The fastest method for a small array like this is just stick it on the stack. With GCC / clang:

 void my_func( void )
 {
     uint8_t array[1024] __attribute__ ((aligned(16)));
     ...
 }

No free() required. This is typically two instructions: subtract 1024 from the stack pointer, then AND the stack pointer with -alignment. Presumably the requester needed the data on the heap because its lifespan of the array exceeded the stack or recursion is at work or stack space is at a serious premium.

On OS X / iOS all calls to malloc/calloc/etc. are always 16 byte aligned. If you needed 32 byte aligned for AVX, for example, then you can use posix_memalign:

void *buf = NULL;
int err = posix_memalign( &buf, 32 /*alignment*/, 1024 /*size*/);
if( err )
   RunInCirclesWaivingArmsWildly();
...
free(buf);

Some folks have mentioned the C++ interface that works similarly.

It should not be forgotten that pages are aligned to large powers of two, so page-aligned buffers are also 16 byte aligned. Thus, mmap() and valloc() and other similar interfaces are also options. mmap() has the advantage that the buffer can be allocated preinitialized with something non-zero in it, if you want. Since these have page aligned size, you will not get the minimum allocation from these, and it will likely be subject to a VM fault the first time you touch it.

Cheesy: Turn on guard malloc or similar. Buffers that are n*16 bytes in size such as this one will be n*16 bytes aligned, because VM is used to catch overruns and its boundaries are at page boundaries.

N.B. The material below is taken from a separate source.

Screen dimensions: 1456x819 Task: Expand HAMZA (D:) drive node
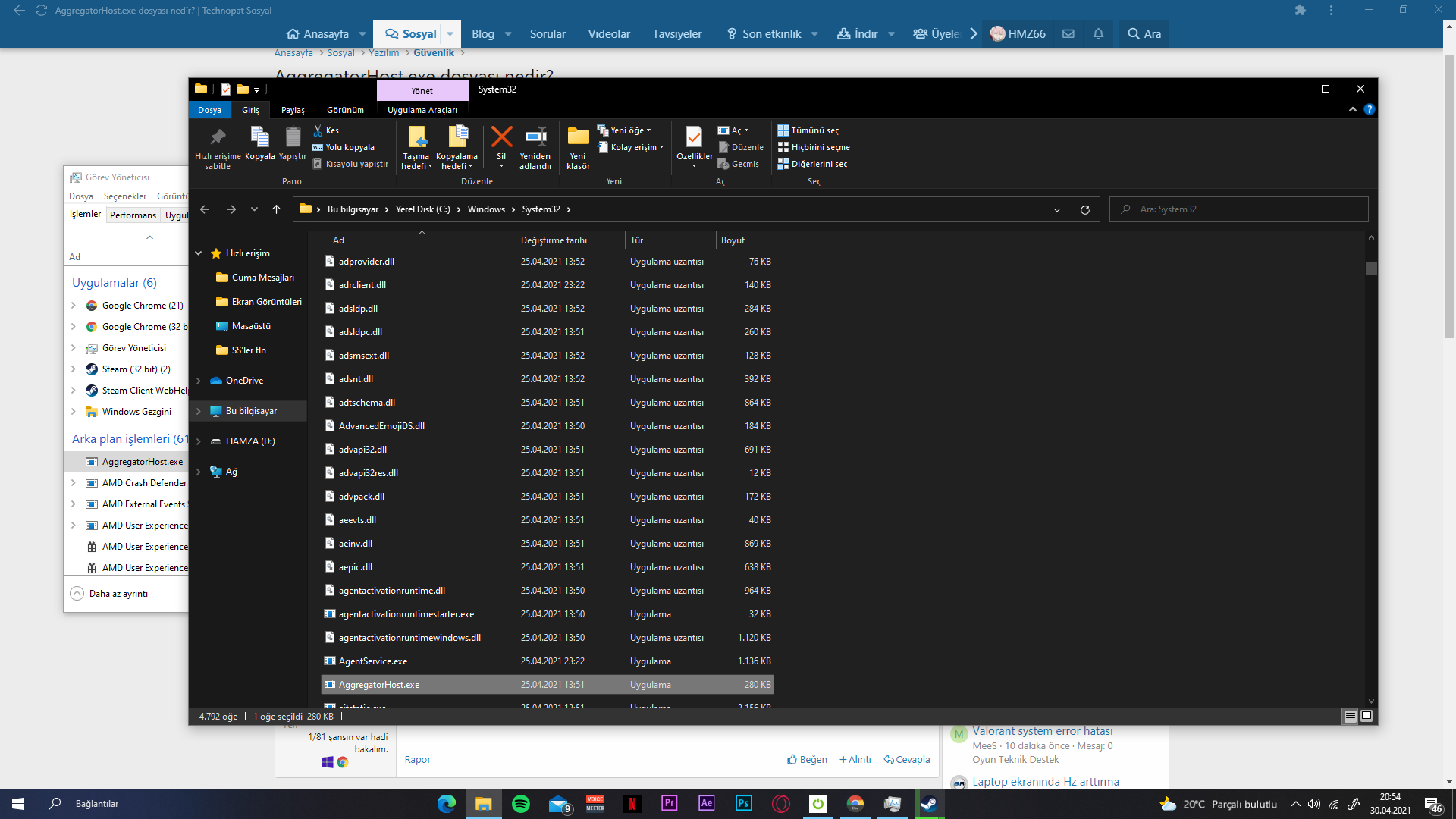click(x=199, y=441)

Some Accelerate.framework functions take in a user supplied temp buffer to use as scratch space. Here we have to assume that the buffer passed to us is wildly misaligned and the user is actively trying to make our life hard out of spite. (Our test cases stick a guard page right before and after the temp buffer to underline the spite.) Here, we return the minimum size we need to guarantee a 16-byte aligned segment somewhere in it, and then manually align the buffer afterward. This size is desired_size + alignment - 1. So, In this case that is 1024 + 16 - 1 = 1039 bytes. Then align as so:

#include <stdint.h>
void My_func( uint8_t *tempBuf, ... )
{
    uint8_t *alignedBuf = (uint8_t*) 
                          (((uintptr_t) tempBuf + ((uintptr_t)alignment-1)) 
                                        & -((uintptr_t) alignment));
    ...
}

Adding alignment-1 will move the pointer past the first aligned address and then ANDing with -alignment (e.g. 0xfff...ff0 for alignment=16) brings it back to the aligned address.

As described by other posts, on other operating systems without 16-byte alignment guarantees, you can call malloc with the larger size, set aside the pointer for free() later, then align as described immediately above and use the aligned pointer, much as described for our temp buffer case.

As for aligned_memset, this is rather silly. You only have to loop in up to 15 bytes to reach an aligned address, and then proceed with aligned stores after that with some possible cleanup code at the end. You can even do the cleanup bits in vector code, either as unaligned stores that overlap the aligned region (providing the length is at least the length of a vector) or using something like movmaskdqu. Someone is just being lazy. However, it is probably a reasonable interview question if the interviewer wants to know whether you are comfortable with stdint.h, bitwise operators and memory fundamentals, so the contrived example can be forgiven.